Do not let despair be what Satan feeds you and you eat. Spit it out. You and I have to spit out that despair which Satan is cultivating like a great gardener within our hearts. He wishes us to see the fallacy of this thing called the gospel. He wishes us to see the complete impotency of this thing we call the gospel and say, it’s got to change. It’s got to be different. It somehow has to be able to do this, which we see in ourself.

So when Jesus says, I’ve come to preach the gospel here and here and here, that’s his main reason. Many were healed, but not all. And even of those who were healed, they all had to face, like you and I did, death. Think of the poor. In many ways, you’ve got to think of it being kind of an irony that those who Jesus raised from the dead had to die again. The widow’s son at Nain, Lazarus, the little girl, they all had to die again even though they were raised from the dead.

We are continually put upon us by this world that says everything matters in this short amount of time. And if it doesn’t happen, it’s not truth. And that’s not right. Don’t swallow that pill. The reason Jesus hides the glory of the gospel is because it’s not to be understood or made sense out of. It’s to be believed. For this man, he has to lay his head down every night and say, I don’t understand, Lord, why my children, most of them aren’t in the church, but I have to trust that you will do your work. Lord, I don’t understand why I’ve prayed for this and this has not come about. I must trust your work of the gospel. It will accomplish it.

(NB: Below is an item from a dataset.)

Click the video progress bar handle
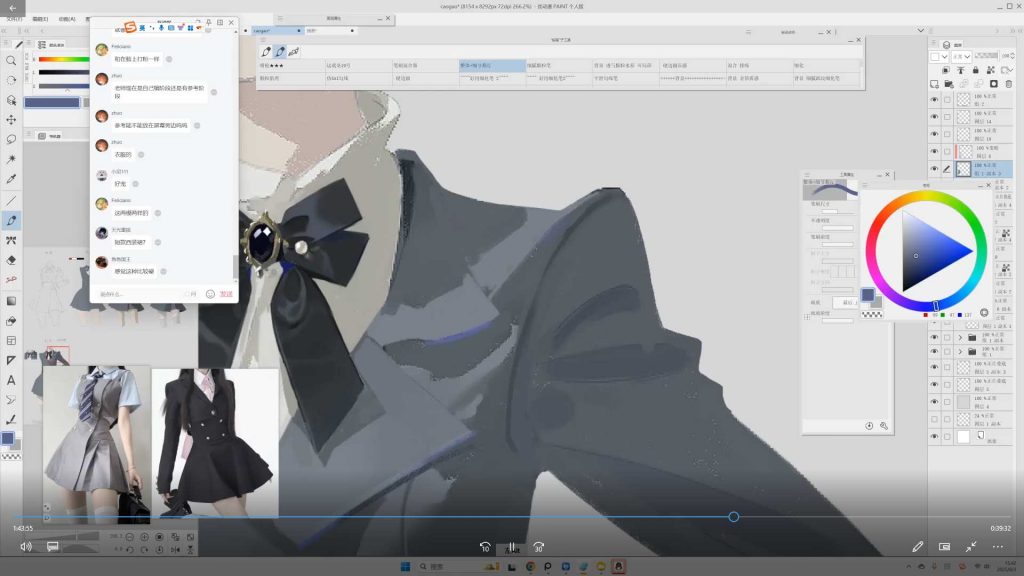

Remember, it was Paul who said it was powerful and mighty. In fact, Paul was so concerned about it, he even said in the epistle reading this morning, woe to me if I do not preach the gospel. Not, woe to me if I don’t perform a miracle. Not, woe to me if I can prove to them with logic and reason that God is the only way. He did not say, woe to me if I can’t make a convincing argument of this truth known as Jesus Christ dying and rising again. He just said, woe to me if I don’t preach the gospel.

And the gospel is hidden to the world, but not to you. That’s why you’re here. You believe this. Your mind doesn’t, your flesh doesn’t, but your soul believes this, and it will see the glory of what is to come. We are so tempted in this world to think that this gift that God has given to us doesn’t work. We hearken back to when we thought it worked at one time because we could measure all these results, and we look at it and say, well, it’s not doing what it used to do, therefore we must get rid of it and try something different.

Remember, this is the Lord who had to watch tens of thousands of people whom he had touched and brought healing turn their back from him and fall away and shout out, crucify, crucify. Who saw the little handful of believers gathering in fear and greet them with, peace be unto you. My peace I give you. Not as the world gives do I give it to you. The hidden glory of the gospel is what we go to sleep in in peace. God will bring about what he has promised, even if we don’t see it in our lifetime, and even if we don’t experience it in our families.

It has been believed by you. It has been experienced by you. You have tasted and seen that the Lord is good. If it is what God worked in you, it is powerful and effective, because you and I are no different than the ones for whom we mourn. In the name of the one who will bring about his will in our lives and in our loved ones’ lives. Amen.

Jesus. The peace of God which passes all understanding. Keep your hearts and your minds on Christ Jesus to life everlasting. Amen.